Eurozone Crisis 2011: Spain and Hungary May be Next
The Eurozone crisis in 2011 was first about Greece. Then, while Greece was still working to secure its new bailout package, Italy came into focus as its 10-year bond yields soared to 7.5 percent last week.
The Greek debt crisis threw the entire Eurozone into crisis mode. The Italian debt crisis, which was viewed as unlikely just a few months ago, has not become full-blown yet. If it does, some fear Italy will be too big to save and trigger the breakup of the Eurozone and euro currency.
Now, analyst Stewart Hall of RBC Capital Markets is eyeing Spain and Hungary as the next targets.

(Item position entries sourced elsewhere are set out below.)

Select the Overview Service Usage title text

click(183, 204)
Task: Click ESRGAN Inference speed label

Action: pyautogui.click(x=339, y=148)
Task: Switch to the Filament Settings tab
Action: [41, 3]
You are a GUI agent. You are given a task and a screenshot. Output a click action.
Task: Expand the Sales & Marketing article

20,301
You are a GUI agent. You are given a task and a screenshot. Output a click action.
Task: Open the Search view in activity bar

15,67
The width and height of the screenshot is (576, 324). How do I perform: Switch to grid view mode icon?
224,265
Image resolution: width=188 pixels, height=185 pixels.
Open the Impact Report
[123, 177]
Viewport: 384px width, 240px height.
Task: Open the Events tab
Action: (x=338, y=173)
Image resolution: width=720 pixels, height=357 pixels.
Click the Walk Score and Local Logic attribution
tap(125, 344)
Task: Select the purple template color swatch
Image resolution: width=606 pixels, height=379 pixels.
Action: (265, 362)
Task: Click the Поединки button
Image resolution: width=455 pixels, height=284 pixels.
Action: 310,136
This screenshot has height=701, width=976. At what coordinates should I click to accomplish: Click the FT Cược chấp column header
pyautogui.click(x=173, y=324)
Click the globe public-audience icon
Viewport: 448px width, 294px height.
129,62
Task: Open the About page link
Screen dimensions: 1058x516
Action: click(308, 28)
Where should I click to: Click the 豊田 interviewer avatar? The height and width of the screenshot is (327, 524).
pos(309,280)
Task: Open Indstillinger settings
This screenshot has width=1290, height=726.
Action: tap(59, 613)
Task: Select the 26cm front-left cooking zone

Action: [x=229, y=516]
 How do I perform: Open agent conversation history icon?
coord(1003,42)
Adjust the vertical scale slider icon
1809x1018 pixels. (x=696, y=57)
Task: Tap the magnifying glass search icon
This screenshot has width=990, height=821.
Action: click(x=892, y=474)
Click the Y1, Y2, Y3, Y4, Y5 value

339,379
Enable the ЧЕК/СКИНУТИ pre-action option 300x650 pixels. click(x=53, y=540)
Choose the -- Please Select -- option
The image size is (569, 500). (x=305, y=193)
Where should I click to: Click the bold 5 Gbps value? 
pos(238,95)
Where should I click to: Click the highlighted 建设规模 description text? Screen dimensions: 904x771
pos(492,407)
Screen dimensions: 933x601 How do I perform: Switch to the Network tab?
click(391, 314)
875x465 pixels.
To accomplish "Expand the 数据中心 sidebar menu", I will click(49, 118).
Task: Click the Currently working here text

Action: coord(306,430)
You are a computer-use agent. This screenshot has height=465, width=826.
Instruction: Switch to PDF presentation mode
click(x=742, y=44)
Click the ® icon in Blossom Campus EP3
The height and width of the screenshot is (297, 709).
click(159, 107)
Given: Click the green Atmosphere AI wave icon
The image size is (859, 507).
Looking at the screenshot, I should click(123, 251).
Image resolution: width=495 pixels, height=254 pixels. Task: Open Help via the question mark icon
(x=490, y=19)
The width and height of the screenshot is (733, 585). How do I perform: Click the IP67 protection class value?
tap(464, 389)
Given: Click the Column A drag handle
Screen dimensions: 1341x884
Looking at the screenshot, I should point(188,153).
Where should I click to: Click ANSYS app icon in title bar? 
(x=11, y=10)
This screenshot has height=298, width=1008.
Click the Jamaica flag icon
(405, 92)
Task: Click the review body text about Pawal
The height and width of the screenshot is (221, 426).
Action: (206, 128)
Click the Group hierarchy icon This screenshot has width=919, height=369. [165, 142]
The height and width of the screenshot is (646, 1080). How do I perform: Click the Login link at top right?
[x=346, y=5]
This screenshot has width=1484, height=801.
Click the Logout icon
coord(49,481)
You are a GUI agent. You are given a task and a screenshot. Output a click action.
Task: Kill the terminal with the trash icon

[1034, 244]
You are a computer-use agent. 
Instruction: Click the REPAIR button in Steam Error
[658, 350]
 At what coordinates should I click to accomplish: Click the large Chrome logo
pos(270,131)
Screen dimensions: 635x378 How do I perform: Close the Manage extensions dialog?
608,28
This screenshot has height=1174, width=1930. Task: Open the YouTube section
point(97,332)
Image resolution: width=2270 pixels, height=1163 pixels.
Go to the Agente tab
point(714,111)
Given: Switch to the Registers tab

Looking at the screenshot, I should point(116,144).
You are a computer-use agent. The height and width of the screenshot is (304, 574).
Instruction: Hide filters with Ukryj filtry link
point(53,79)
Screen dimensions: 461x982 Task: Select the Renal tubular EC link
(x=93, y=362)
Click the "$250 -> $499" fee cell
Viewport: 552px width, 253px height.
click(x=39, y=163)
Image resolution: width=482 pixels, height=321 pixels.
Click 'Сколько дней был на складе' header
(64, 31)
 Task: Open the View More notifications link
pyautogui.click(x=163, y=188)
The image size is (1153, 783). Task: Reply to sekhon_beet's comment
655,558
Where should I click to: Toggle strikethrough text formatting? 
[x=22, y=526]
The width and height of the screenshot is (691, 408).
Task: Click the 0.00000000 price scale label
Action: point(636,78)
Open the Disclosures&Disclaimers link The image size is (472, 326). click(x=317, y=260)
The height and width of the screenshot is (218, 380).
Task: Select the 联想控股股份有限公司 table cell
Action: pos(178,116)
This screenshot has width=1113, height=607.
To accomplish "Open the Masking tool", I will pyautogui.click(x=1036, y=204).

Hall, writing in a research note, pointed out that Spain, like Italy, suffers from severe imbalances.
While Italy's problem is its high public debt to GDP ratio (119 percent), Spain primary problem is its private sector debt to GDP ratio (212 percent). Moreover, Spanish banks are still working through the damages of the country's 2008 real estate collapse and Spain's unemployment rate remains shockingly high.
Hall thinks a source of anxiety is the looming election on Nov. 20. Polls currently point to a decisive victory that will oust the incumbent party and place a new party in charge.
The new party is pledging steeper austerity measures than the incumbent party, according to Bloomberg News. Still, the election adds an extra element of near-term uncertainty, wrote Holger Schmieding, chief economist at Joh. Berenberg Gossler & Co, in a research note.
Spain is the fourth largest economy in the Eurozone. At end of 2010, French and German banking exposure to Spanish debt totaled 400 billion euros, according to a DoubleLine Capital report.
On Monday, the differences between Spain's 10-year yield (which is back above 6 percent) against the German 10-year yield hit a euro era record, reported AFP.
For Hungary, Hall noted that ratings warnings from S&P and Fitch on Friday prompted a run on the Forint [Hungary's currency] on Monday as its currency hit a historic high against the euro.
Its public debt to GDP ratio is at 82 percent and its private sector debt to GDP ratio is 72 percent. Moreover, its government seemsinexperienced in dealing with global bond investors.
Hungary is not in the Eurozone and does not use the euro currency. However, recent events have proven that posing a threat to European banks is enough to cause panic.
Hungary is a recipe for another European flare up...[It] adds another layer of uncertainty as to how it feeds into EU banks, and how it further complicates the recapitalization process, wrote Hall.